The breakaway faction, based in Nasir until 1995 and then in Waat and Ayod, was called the SPLA-Nasir faction from 1991 to 1993.

In the first part of 1994, Chuol became involved in a quarrel between Lou Nuer from Waat and Jikany Nuer in Nasir over fishing rights in the Sobat River.
As commander of Waat and Nasir, Gordon Kong was ordered by Riek Machar to defend Nasir.
Instead Gordon Kong left Nasir and launched an attack on Lou civilians.
In response, the Lou called in Kong Banypiny for help, and he led a force of Lou men to Nasir, which they burned. Riek Machar arrested the commanders who had become involved in this fighting between SSIA sections and put them up for trial. Some were sentenced to imprisonment and others to death. Later they were pardoned.

==Government of Sudan militia leader==

Gordon Kong signed the Khartoum peace agreement with the government in 1997, and was appointed a commander with the South Sudan Defence Forces (SSDF) under Riek Machar.
Gordon Kong received separate funding from the Sudan Armed Forces (SAF) and in 1999 defected from Machar's command and became a direct client of the Government of Sudan.
His forces reportedly helped push Machar's SSDF forces out of Ler in 1998.
On 27 April 2001, the provisional military council of the SSDF was announced, with Major General Paulino Matiep as Commander and Gordon Kong Chuol as Deputy Commander and Commander for Operations.

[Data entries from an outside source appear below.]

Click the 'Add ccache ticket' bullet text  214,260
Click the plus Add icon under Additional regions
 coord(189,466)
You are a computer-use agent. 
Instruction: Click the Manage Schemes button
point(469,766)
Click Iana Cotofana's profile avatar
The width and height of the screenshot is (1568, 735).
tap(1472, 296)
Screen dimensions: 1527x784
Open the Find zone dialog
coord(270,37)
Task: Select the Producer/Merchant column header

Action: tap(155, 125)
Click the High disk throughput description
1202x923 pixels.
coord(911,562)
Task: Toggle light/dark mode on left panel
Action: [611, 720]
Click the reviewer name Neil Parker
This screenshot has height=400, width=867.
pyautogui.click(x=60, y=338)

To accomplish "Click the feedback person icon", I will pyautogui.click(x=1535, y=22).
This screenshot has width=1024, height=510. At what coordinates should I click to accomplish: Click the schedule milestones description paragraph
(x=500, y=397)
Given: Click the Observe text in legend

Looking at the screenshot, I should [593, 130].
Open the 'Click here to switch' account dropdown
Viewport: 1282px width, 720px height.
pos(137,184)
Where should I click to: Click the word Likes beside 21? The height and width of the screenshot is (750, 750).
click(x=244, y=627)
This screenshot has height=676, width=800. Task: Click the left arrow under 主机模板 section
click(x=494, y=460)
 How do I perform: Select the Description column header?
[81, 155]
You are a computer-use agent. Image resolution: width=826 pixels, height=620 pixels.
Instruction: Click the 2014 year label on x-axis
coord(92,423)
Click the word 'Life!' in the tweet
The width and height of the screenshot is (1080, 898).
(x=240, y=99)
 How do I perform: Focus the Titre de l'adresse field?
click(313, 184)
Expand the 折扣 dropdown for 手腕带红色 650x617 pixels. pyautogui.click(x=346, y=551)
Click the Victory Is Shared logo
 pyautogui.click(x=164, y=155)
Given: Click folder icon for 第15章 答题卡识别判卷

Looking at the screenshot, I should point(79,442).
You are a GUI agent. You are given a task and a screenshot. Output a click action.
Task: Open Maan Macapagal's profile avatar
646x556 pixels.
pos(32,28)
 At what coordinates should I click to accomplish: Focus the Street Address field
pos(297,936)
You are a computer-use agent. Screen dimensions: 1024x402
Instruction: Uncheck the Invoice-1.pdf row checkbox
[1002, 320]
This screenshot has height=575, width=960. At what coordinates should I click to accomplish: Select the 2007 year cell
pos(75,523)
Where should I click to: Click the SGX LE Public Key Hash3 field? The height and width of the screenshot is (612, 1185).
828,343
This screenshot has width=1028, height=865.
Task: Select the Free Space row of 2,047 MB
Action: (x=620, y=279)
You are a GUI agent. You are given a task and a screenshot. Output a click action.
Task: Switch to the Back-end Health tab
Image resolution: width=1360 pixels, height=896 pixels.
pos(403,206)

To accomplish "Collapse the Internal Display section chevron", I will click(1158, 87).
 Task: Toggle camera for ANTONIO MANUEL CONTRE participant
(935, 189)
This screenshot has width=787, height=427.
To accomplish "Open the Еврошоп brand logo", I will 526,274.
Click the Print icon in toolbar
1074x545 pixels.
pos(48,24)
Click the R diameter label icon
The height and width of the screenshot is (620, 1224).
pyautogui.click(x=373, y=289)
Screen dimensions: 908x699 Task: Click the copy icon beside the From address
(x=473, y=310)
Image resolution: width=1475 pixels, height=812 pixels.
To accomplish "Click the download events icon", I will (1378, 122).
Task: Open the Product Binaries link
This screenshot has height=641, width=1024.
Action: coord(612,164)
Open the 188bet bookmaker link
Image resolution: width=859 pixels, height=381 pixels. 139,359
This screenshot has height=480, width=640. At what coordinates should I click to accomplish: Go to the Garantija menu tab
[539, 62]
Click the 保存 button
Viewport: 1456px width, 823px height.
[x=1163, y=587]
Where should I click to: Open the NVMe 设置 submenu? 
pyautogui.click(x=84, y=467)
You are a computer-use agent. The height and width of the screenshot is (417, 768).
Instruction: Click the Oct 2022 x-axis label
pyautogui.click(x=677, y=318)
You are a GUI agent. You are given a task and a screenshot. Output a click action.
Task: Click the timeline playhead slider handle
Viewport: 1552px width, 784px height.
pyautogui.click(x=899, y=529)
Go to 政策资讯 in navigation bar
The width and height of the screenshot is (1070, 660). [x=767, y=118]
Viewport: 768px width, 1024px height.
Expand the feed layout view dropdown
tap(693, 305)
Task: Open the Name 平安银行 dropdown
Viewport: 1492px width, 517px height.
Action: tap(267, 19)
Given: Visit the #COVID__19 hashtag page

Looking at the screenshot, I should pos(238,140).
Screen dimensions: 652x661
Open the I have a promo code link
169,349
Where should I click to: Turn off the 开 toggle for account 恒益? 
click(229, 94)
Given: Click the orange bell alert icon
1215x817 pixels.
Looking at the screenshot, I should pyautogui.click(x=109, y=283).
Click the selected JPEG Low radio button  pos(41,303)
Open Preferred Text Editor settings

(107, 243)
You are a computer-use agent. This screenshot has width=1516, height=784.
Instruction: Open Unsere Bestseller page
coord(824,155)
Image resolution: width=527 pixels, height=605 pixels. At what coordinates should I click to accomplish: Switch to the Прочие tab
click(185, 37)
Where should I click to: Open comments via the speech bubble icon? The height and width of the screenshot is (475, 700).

The civil war ended in January 2005, and the Juba Declaration of 8 January 2006 laid out the basis for unifying rival military forces in South Sudan.
Gordon Kong resisted the merger. His core faction, the "Nasir Peace Force" was based in the village of Ketbek, just north of Nasir, with 75-80 fighters as of August 2006 and perhaps 300 reserve forces in the area.
His position on the border with Sudan to the north and near to the functioning Adar Yale oilfield was sensitive.
Paulino Matiep accepted the agreement, but Gordon Kong proclaimed himself the new SSDF Commander-in-Chief, saying that his forces still supported the Sudan Government. A newspaper report speculated that while Matiep was looking at political opportunities in the Government of South Sudan, Gordon Kong was looking at potential gains from control of the oil-rich Bentiu area.